* [ACTIVITY]: Please print all of the entries, matching them exactly.

Stored data entries:

□ □ □ □ □ □ □

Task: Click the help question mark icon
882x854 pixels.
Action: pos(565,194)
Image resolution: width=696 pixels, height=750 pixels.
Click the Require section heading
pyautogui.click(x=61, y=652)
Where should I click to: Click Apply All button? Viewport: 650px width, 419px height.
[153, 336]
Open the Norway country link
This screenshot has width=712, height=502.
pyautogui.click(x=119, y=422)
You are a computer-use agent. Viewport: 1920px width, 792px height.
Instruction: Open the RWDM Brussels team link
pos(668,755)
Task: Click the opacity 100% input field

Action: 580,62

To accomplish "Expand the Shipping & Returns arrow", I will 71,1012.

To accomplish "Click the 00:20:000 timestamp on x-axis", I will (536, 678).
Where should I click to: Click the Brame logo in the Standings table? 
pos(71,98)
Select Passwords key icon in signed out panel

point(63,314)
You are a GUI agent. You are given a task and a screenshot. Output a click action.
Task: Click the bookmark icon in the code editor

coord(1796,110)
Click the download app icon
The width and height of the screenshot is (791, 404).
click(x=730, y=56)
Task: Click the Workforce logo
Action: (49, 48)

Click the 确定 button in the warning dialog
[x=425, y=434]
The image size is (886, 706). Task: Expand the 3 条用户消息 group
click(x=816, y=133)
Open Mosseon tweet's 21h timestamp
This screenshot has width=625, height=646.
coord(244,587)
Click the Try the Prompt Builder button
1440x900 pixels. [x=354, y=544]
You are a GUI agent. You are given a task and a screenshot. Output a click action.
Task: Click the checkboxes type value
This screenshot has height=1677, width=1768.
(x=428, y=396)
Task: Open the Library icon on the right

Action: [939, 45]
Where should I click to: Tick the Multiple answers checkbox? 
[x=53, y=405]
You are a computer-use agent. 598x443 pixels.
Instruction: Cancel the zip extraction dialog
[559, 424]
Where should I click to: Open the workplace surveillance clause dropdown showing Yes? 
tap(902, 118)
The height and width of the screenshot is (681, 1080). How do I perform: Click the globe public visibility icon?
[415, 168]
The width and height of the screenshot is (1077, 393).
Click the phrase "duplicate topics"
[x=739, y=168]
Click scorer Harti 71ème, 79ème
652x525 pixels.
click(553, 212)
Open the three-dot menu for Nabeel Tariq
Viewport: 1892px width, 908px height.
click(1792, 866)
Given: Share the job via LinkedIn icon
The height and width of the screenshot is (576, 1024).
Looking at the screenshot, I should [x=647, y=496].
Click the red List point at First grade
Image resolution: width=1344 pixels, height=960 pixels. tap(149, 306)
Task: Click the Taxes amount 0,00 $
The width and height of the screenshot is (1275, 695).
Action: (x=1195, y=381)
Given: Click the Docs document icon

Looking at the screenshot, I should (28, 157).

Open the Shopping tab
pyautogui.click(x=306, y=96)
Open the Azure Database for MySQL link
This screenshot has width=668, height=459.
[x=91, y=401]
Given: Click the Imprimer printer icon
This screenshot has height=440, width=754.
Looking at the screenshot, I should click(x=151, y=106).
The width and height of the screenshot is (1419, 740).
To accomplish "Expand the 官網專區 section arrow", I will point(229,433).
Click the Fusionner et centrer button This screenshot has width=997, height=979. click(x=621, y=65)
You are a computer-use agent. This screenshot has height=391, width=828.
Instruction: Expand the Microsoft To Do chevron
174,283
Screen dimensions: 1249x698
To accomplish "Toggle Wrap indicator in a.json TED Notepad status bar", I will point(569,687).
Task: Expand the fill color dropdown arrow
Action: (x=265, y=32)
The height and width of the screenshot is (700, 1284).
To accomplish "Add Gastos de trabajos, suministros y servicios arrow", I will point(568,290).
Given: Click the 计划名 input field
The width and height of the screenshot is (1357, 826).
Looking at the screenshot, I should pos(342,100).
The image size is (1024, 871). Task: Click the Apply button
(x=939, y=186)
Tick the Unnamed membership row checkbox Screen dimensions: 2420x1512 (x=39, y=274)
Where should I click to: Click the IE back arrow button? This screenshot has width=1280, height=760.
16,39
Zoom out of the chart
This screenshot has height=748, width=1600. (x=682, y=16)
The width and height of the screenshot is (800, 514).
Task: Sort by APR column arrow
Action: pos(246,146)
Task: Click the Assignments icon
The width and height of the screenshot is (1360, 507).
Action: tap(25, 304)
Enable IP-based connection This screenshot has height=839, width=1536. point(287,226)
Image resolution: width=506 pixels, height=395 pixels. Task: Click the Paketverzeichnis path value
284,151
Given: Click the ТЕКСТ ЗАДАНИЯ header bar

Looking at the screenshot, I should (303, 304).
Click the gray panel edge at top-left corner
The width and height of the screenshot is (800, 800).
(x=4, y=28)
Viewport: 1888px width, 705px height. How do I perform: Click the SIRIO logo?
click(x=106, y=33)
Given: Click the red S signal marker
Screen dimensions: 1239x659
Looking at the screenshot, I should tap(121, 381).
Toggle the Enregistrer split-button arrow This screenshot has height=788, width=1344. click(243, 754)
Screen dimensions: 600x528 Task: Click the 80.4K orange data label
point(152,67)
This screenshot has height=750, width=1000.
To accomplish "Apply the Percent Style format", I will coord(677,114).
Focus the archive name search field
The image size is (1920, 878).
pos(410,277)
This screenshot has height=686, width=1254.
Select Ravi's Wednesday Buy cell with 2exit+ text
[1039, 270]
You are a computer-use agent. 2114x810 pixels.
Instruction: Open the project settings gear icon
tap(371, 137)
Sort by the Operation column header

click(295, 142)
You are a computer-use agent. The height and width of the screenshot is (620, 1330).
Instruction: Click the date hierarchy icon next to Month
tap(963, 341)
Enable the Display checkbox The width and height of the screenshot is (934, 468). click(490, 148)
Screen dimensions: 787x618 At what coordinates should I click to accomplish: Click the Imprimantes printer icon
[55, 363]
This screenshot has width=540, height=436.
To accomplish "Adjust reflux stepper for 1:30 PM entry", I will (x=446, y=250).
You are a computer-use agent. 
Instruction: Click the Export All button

□ □ □ □ □ □ □

* [EXERCISE RESULT]:
Task: Click the help question mark icon
882x854 pixels.
Action: pos(565,194)
Image resolution: width=696 pixels, height=750 pixels.
Click the Require section heading
pyautogui.click(x=61, y=652)
Where should I click to: Click Apply All button? Viewport: 650px width, 419px height.
[153, 336]
Open the Norway country link
This screenshot has width=712, height=502.
pyautogui.click(x=119, y=422)
You are a computer-use agent. Viewport: 1920px width, 792px height.
Instruction: Open the RWDM Brussels team link
pos(668,755)
Task: Click the opacity 100% input field

Action: 580,62

To accomplish "Expand the Shipping & Returns arrow", I will 71,1012.

To accomplish "Click the 00:20:000 timestamp on x-axis", I will (536, 678).
Where should I click to: Click the Brame logo in the Standings table? 
pos(71,98)
Select Passwords key icon in signed out panel

point(63,314)
You are a GUI agent. You are given a task and a screenshot. Output a click action.
Task: Click the bookmark icon in the code editor

coord(1796,110)
Click the download app icon
The width and height of the screenshot is (791, 404).
click(x=730, y=56)
Task: Click the Workforce logo
Action: (49, 48)

Click the 确定 button in the warning dialog
[x=425, y=434]
The image size is (886, 706). Task: Expand the 3 条用户消息 group
click(x=816, y=133)
Open Mosseon tweet's 21h timestamp
This screenshot has width=625, height=646.
coord(244,587)
Click the Try the Prompt Builder button
1440x900 pixels. [x=354, y=544]
You are a GUI agent. You are given a task and a screenshot. Output a click action.
Task: Click the checkboxes type value
This screenshot has height=1677, width=1768.
(x=428, y=396)
Task: Open the Library icon on the right

Action: [939, 45]
Where should I click to: Tick the Multiple answers checkbox? 
[x=53, y=405]
You are a computer-use agent. 598x443 pixels.
Instruction: Cancel the zip extraction dialog
[559, 424]
Where should I click to: Open the workplace surveillance clause dropdown showing Yes? 
tap(902, 118)
The height and width of the screenshot is (681, 1080). How do I perform: Click the globe public visibility icon?
[415, 168]
The width and height of the screenshot is (1077, 393).
Click the phrase "duplicate topics"
[x=739, y=168]
Click scorer Harti 71ème, 79ème
652x525 pixels.
click(553, 212)
Open the three-dot menu for Nabeel Tariq
Viewport: 1892px width, 908px height.
click(1792, 866)
Given: Share the job via LinkedIn icon
The height and width of the screenshot is (576, 1024).
Looking at the screenshot, I should [x=647, y=496].
Click the red List point at First grade
Image resolution: width=1344 pixels, height=960 pixels. tap(149, 306)
Task: Click the Taxes amount 0,00 $
The width and height of the screenshot is (1275, 695).
Action: (x=1195, y=381)
Given: Click the Docs document icon

Looking at the screenshot, I should (28, 157).

Open the Shopping tab
pyautogui.click(x=306, y=96)
Open the Azure Database for MySQL link
This screenshot has width=668, height=459.
[x=91, y=401]
Given: Click the Imprimer printer icon
This screenshot has height=440, width=754.
Looking at the screenshot, I should click(x=151, y=106).
The width and height of the screenshot is (1419, 740).
To accomplish "Expand the 官網專區 section arrow", I will point(229,433).
Click the Fusionner et centrer button This screenshot has width=997, height=979. click(x=621, y=65)
You are a computer-use agent. This screenshot has height=391, width=828.
Instruction: Expand the Microsoft To Do chevron
174,283
Screen dimensions: 1249x698
To accomplish "Toggle Wrap indicator in a.json TED Notepad status bar", I will point(569,687).
Task: Expand the fill color dropdown arrow
Action: (x=265, y=32)
The height and width of the screenshot is (700, 1284).
To accomplish "Add Gastos de trabajos, suministros y servicios arrow", I will point(568,290).
Given: Click the 计划名 input field
The width and height of the screenshot is (1357, 826).
Looking at the screenshot, I should pos(342,100).
The image size is (1024, 871). Task: Click the Apply button
(x=939, y=186)
Tick the Unnamed membership row checkbox Screen dimensions: 2420x1512 (x=39, y=274)
Where should I click to: Click the IE back arrow button? This screenshot has width=1280, height=760.
16,39
Zoom out of the chart
This screenshot has height=748, width=1600. (x=682, y=16)
The width and height of the screenshot is (800, 514).
Task: Sort by APR column arrow
Action: pos(246,146)
Task: Click the Assignments icon
The width and height of the screenshot is (1360, 507).
Action: tap(25, 304)
Enable IP-based connection This screenshot has height=839, width=1536. point(287,226)
Image resolution: width=506 pixels, height=395 pixels. Task: Click the Paketverzeichnis path value
284,151
Given: Click the ТЕКСТ ЗАДАНИЯ header bar

Looking at the screenshot, I should (303, 304).
Click the gray panel edge at top-left corner
The width and height of the screenshot is (800, 800).
(x=4, y=28)
Viewport: 1888px width, 705px height. How do I perform: Click the SIRIO logo?
click(x=106, y=33)
Given: Click the red S signal marker
Screen dimensions: 1239x659
Looking at the screenshot, I should tap(121, 381).
Toggle the Enregistrer split-button arrow This screenshot has height=788, width=1344. click(243, 754)
Screen dimensions: 600x528 Task: Click the 80.4K orange data label
point(152,67)
This screenshot has height=750, width=1000.
To accomplish "Apply the Percent Style format", I will coord(677,114).
Focus the archive name search field
The image size is (1920, 878).
pos(410,277)
This screenshot has height=686, width=1254.
Select Ravi's Wednesday Buy cell with 2exit+ text
[1039, 270]
You are a computer-use agent. 2114x810 pixels.
Instruction: Open the project settings gear icon
tap(371, 137)
Sort by the Operation column header

click(295, 142)
You are a computer-use agent. The height and width of the screenshot is (620, 1330).
Instruction: Click the date hierarchy icon next to Month
tap(963, 341)
Enable the Display checkbox The width and height of the screenshot is (934, 468). click(490, 148)
Screen dimensions: 787x618 At what coordinates should I click to accomplish: Click the Imprimantes printer icon
[55, 363]
This screenshot has width=540, height=436.
To accomplish "Adjust reflux stepper for 1:30 PM entry", I will (x=446, y=250).
You are a computer-use agent. 
Instruction: Click the Export All button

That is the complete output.